• The task
Give back exactly the lines running from the line with "Click the Add to Favorites icon" to the end of the entries, and only those lines.

____

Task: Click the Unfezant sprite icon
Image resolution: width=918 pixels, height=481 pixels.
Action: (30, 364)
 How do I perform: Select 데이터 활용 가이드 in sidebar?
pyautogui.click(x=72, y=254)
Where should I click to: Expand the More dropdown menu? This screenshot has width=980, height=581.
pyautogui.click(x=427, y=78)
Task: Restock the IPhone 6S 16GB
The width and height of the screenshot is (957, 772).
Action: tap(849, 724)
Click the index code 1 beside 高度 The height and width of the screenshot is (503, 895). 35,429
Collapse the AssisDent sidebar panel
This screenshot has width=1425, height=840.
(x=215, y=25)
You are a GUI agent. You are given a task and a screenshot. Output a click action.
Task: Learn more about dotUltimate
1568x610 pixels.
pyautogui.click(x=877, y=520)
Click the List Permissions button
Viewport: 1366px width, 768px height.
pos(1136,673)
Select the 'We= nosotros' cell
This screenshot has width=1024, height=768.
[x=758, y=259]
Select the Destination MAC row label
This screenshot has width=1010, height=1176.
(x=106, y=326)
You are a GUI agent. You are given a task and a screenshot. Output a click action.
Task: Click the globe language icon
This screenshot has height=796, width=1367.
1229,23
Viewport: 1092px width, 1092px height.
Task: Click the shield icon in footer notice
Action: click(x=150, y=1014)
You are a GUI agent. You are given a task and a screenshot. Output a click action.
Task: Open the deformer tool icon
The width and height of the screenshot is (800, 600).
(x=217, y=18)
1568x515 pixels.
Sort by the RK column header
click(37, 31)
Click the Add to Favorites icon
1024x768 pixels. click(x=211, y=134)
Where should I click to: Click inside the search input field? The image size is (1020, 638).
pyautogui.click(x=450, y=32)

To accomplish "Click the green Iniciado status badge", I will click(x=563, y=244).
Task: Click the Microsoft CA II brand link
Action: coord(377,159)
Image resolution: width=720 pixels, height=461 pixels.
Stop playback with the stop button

____

• Solution to the exercise
Click the Add to Favorites icon
1024x768 pixels. click(x=211, y=134)
Where should I click to: Click inside the search input field? The image size is (1020, 638).
pyautogui.click(x=450, y=32)

To accomplish "Click the green Iniciado status badge", I will click(x=563, y=244).
Task: Click the Microsoft CA II brand link
Action: coord(377,159)
Image resolution: width=720 pixels, height=461 pixels.
Stop playback with the stop button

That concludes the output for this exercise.